Senator Markey’s COAL Reform Act would:
- Put in place a temporary moratorium on new coal lease sales until the proper reforms have been put in place;
- Eliminate the loophole that allows coal companies to avoid paying the upfront cost that coal companies pay for the right to lease federal coal, also known as bonus bids;
- Help determine the Fair Market Value (FMV) of coal leases by ensuring coal companies certify the accuracy of exploration data and that DOI consider independently verifying the data provided by industry;
- Reform the FMV process by ensuring that no lease sale is conducted until DOI has completed a FMV analysis that fully accounts for the export potential of public coal, and prevents DOI from accepting minimum bids that are below the FMV;
- Make the coal leasing process more transparent by requiring DOI to make public versions of appraisal reports and to put information on lease sales, high bids, royalty payments and revenue on its website so that it is accessible by the public;
- Address the tremendous lack of competition for federal coal lease sales by requiring the Secretary of the Interior to create a coal leasing plan, modeled after the offshore oil and gas leasing plan, to maximize competition for coal leases and the financial return for taxpayers and consider the impacts of coal leasing, production and development on climate change and the environment;
- Increase the outdated minimum rental rate for coal leases;
- Require the Bureau of Land Management to issue regulations to ensure consistent inspection and enforcement of coal mining operations; and
- Increase enforcement capacity by allowing DOI to issue civil penalties to ensure that coal companies follow the law.

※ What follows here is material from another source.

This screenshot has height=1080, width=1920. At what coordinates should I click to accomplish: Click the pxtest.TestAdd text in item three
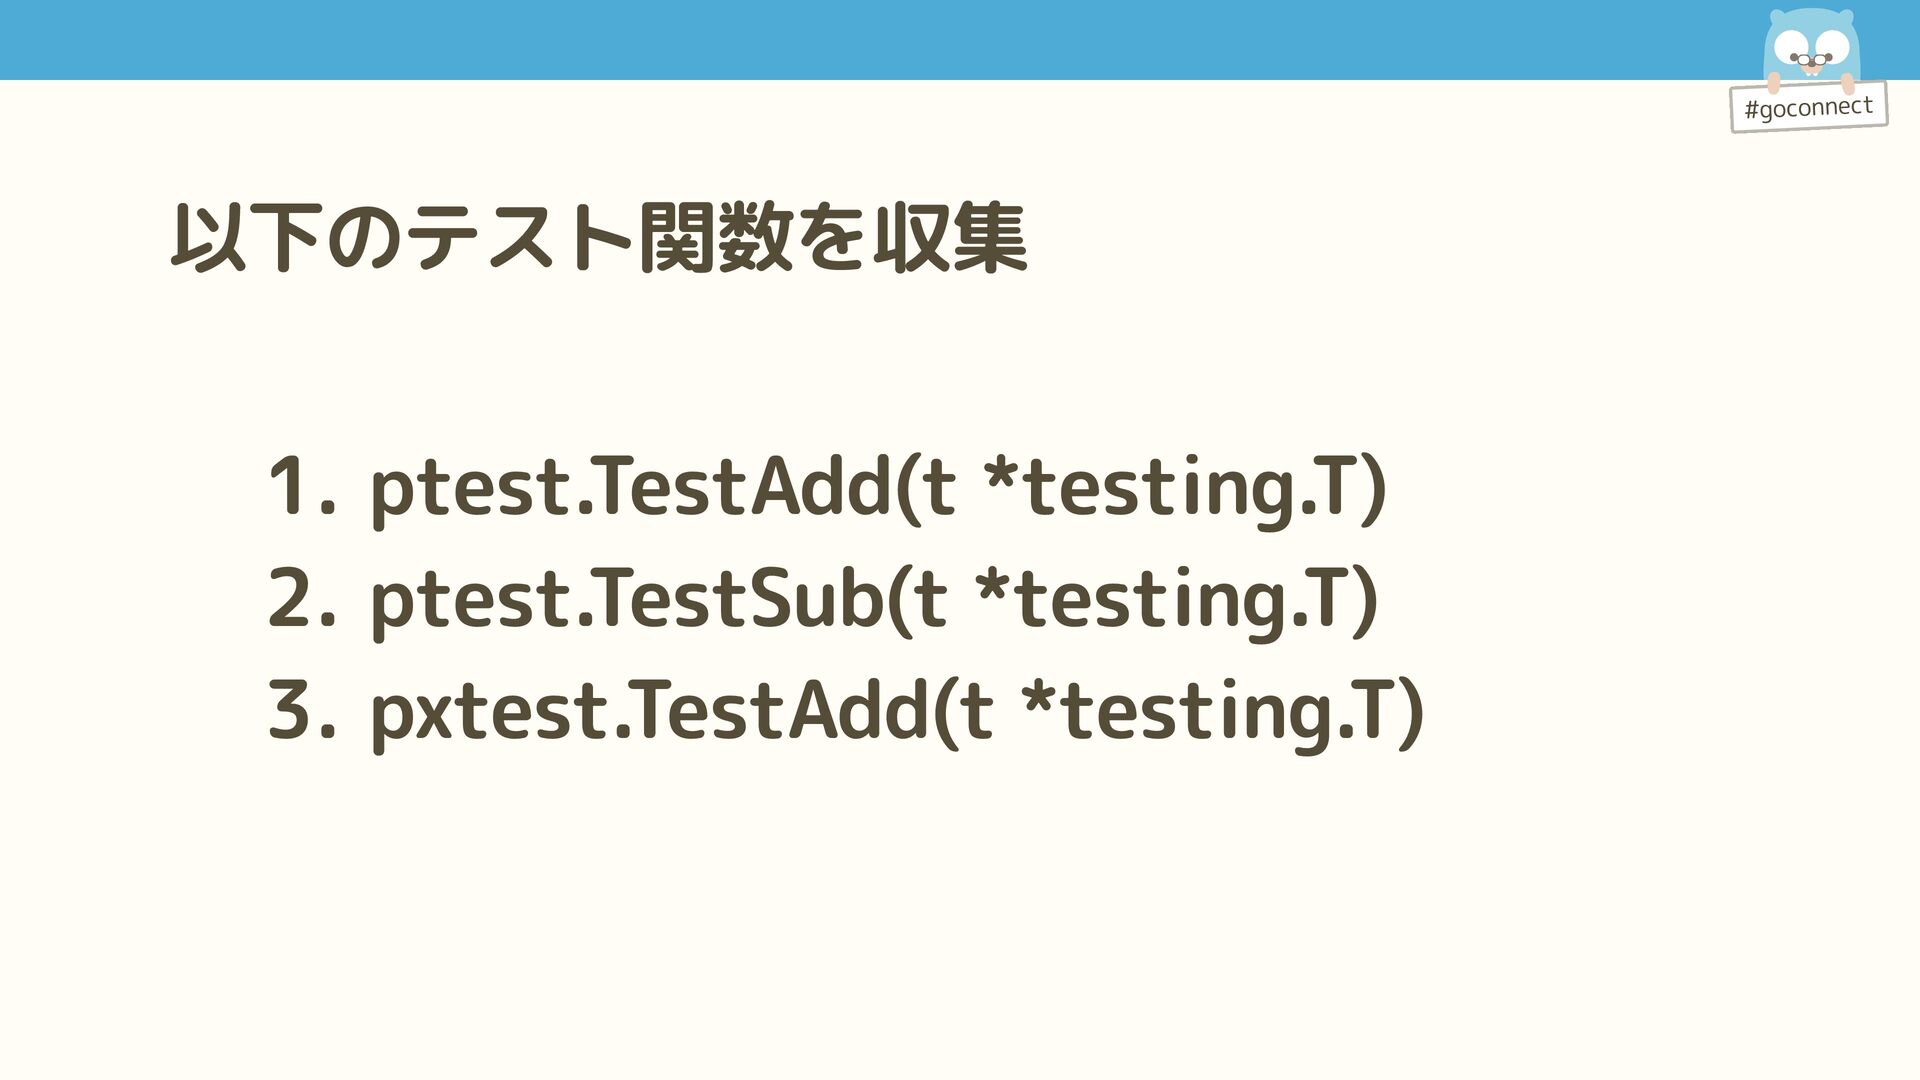pyautogui.click(x=649, y=711)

In June 2016, the White House Council of Economic Advisers released its finding that American taxpayers are losing billions of dollars a year on the coal being mined from public lands, confirming analysis done by Senator Edward J. Markey (D-Mass.) that taxpayers were losing out. The Obama administration’s Interior Department announced a temporary moratorium on new coal leasing while it reviewed a number of policies that had been called for by Senator Markey to reform the program.
In 2015, Senator Markey released a report prepared by the GAO that examined the federal coal program. Among other deficiencies, the GAO found that the vast majority of coal lease sales on public lands are not competitive. Roughly 90 percent of lease sales receive bids from only a single coal company and the vast majority of those opening bids from a single company – 83 percent – are accepted by the Interior Department. The GAO review of the federal coal program requested by Senator Markey was the first since 1994, and the problems with federal lease sales stretch back into the 1980s.
The report by the GAO at the request of Senator Markey is available HERE and a summary of the GAO report prepared by Senator Markey’s office is available HERE.
Senator Markey first asked GAO to review coal lease sales in 1982, when he was in the House of Representatives, following allegations of disclosure of pre-sale appraisal information and appraisal and sale procedures that failed to assure the public received a fair market value in coal lease sales in the Powder River Basin. The 1983 report that followed uncovered that the Reagan administration had sold public coal in the area for roughly $100 million less than it was worth. As a result of then-Rep. Markey’s investigation, numerous changes were recommended to the way that Interior leases the federal coal that belongs to American taxpayers.